BECAUSE IT'S FUN TO BE FRIGHTENED.
Sam Raimi, firmly ensconced as the Peter Parker-like keeper of the
Spider-Man franchise, never intended to make his reputation, much
less his fortune, as a director of horror movies. As a child, he
preferred to tell oddball tales with Super-8 cameras and 10-buck
budgets - stories about the Civil War, about missing mobsters, and
later about a crazed college student who terrorizes a campus before
finals.
Most horror movies didn't interest him, although some managed to
frighten him. "They scared me terribly," says the polite,
thoughtful, soft-spoken man who would be known for years as a maker
of horror movies - or at least horrifying ones such as Evil Dead,
which features a character who replaces his demonically possessed
hand with the same chain saw he used to remove it. "I always made
comedies and melodramatic movies in high school, but Rob [Tappert,
his moviemaking partner] said you have to make a horror movie to
break in," Raimi recalls. "So Rob took me to see
Halloween, and the
audience was screaming. I said, 'I don't think I can do that.' I
didn't know horror movies were that good. So then we saw the other
horror movies at the drive-in. Most people are inspired by things
that are great. I was inspired by these things that are awful.

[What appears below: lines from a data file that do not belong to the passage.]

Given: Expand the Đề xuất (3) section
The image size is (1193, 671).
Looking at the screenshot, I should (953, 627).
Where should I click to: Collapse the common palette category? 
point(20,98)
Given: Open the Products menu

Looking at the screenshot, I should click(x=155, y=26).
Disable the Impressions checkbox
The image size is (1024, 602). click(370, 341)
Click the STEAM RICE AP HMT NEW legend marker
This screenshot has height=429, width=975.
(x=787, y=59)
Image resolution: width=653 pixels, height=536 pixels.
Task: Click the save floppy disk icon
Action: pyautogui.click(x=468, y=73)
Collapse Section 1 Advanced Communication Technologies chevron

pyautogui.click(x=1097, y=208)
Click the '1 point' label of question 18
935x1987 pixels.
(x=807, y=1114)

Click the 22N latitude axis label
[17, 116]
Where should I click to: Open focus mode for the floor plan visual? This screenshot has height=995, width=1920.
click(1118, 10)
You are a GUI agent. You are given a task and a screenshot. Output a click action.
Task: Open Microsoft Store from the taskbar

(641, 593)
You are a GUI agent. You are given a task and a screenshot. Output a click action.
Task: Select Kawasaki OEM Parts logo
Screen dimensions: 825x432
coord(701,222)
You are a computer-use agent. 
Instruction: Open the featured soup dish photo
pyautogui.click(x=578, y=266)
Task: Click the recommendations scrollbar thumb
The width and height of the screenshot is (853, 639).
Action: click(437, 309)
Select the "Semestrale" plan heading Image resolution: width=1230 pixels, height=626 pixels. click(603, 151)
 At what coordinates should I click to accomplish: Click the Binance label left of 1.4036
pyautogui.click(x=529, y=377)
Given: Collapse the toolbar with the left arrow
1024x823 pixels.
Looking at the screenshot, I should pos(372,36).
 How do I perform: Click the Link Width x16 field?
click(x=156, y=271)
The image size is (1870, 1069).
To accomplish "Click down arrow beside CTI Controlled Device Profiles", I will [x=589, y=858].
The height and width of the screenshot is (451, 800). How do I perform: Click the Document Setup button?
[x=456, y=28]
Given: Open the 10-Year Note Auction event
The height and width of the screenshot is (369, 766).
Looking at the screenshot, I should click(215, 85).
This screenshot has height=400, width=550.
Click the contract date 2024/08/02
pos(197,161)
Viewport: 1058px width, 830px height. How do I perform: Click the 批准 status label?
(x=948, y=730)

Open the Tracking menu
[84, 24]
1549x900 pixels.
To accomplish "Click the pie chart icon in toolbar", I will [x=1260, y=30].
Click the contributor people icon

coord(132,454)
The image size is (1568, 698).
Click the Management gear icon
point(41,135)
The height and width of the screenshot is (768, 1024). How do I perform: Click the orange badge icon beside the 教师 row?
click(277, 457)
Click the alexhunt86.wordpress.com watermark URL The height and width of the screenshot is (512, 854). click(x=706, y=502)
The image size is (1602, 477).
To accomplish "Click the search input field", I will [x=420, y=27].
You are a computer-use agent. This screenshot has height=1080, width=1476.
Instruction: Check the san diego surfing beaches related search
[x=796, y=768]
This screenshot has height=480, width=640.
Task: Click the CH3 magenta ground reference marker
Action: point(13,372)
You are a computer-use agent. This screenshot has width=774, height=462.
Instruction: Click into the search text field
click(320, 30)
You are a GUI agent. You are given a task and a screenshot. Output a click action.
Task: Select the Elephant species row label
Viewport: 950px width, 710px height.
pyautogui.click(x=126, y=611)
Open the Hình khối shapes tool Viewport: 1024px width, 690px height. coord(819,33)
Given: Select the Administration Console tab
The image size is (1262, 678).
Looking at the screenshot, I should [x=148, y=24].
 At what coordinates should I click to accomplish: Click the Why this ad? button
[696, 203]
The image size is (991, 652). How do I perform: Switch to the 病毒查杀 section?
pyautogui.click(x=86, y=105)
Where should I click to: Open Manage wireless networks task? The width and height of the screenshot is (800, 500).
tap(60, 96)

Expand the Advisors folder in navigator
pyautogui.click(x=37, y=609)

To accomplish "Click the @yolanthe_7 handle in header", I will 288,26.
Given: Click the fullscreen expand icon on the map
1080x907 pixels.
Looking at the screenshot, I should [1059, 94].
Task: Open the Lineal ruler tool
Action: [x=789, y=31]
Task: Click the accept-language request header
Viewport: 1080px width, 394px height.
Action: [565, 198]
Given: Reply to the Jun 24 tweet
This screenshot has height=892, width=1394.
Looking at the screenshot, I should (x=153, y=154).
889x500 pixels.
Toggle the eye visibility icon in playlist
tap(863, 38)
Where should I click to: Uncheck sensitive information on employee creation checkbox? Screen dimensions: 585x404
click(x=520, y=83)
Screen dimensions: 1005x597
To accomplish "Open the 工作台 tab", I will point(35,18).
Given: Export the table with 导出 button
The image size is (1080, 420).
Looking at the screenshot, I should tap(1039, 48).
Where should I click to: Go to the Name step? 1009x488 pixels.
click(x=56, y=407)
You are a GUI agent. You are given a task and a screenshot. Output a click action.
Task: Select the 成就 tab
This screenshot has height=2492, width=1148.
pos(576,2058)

After we saw those movies at the drive-in, I said, 'Yes, Rob, I can
make a movie better than that.' "
Thus the Evil Dead trilogy was born. Thanks to home video, these
three movies, including the 1981 original, the 1987 sequel, and
1993's Army of Darkness, have made a small fortune and spawned an
enormous cult. More important, they've made Sam Raimi a wealthy,
powerful player in a genre he was once too scared to touch.